What is cryotherapy?
Cryotherapy or liquid nitrogen is used every day in our dermatology office. Sometimes we refer to this as cryosurgery. Liquid nitrogen is very cold and boils at -196 degree Celsius. Liquid nitrogen is stored in a large dewar that we use to fill our cryogun daily. The cryogun is what we use when we spray the liquid nitrogen on the skin.
What is it used for?
Cryotherapy can be used to remove both benign, pre-malignant, and sometimes even malignant lesions from the skin.
Examples of some benign growths that respond well to cryotherapy are warts, skin tags and seborrheic keratoses, the latter of which patients here me call “barnacles of wisdom” during skin cancer screenings.

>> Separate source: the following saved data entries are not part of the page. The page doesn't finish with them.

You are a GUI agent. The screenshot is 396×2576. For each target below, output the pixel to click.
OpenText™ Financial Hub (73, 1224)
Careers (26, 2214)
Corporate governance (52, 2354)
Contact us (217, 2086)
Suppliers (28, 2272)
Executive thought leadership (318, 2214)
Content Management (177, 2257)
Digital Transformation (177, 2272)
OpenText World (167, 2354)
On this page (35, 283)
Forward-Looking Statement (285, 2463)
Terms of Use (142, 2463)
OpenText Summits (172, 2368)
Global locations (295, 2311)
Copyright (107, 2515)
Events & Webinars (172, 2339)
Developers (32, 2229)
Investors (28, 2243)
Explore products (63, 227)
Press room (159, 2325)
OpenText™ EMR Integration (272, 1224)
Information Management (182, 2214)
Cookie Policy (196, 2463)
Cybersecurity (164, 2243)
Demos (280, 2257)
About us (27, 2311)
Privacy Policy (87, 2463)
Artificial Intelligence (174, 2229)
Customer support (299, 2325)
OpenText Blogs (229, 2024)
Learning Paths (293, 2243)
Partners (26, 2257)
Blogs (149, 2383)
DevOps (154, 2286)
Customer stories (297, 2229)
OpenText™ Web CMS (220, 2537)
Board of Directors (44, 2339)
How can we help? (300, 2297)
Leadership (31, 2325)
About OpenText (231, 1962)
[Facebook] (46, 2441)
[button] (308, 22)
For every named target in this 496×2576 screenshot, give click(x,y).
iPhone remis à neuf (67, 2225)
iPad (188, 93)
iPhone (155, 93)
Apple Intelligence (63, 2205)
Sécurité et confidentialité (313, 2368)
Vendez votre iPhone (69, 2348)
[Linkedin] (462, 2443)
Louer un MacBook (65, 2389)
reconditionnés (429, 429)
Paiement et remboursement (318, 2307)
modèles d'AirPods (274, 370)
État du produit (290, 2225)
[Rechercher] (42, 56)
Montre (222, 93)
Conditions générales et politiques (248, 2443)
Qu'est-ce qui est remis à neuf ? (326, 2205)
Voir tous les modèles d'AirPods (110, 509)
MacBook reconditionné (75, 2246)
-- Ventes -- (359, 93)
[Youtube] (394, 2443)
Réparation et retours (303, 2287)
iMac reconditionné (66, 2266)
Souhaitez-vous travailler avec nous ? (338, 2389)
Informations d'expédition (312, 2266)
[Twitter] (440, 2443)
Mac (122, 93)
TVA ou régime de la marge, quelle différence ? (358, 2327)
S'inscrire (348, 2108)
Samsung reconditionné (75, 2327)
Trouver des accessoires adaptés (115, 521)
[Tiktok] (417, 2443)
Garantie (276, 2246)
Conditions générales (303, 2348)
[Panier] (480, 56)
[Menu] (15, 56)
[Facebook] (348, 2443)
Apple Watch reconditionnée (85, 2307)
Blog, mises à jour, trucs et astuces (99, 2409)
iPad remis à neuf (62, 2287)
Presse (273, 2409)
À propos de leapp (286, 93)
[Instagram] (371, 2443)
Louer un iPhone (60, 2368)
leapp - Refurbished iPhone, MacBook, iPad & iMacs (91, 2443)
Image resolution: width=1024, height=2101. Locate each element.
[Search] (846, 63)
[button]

An example of a pre-malignant growth are actinic keratoses. Actinic keratoses are pre-malignant spots that show up on sun exposed areas of the skin and can sometimes turn into squamous cell carcinoma. When there are just a few actinic keratoses on the body cryotherapy is a good option. However, when there are numerous, we typically recommend other treatment options.
Examples of some malignant growths that could be treated with cryotherapy include superficial basal cell carcinoma and squamous cell carcinoma in-situ.
Side effects are typically cosmetic such as changes in the pigment of the skin. We call this hypopigmentation and hyperpigmentation. These color changes on the skin can be permanent. Temporary side effects include some redness and swelling after treatment, as well as possible formation of a blister. Post-cryosurgery care is typically Vaseline or Aquaphor.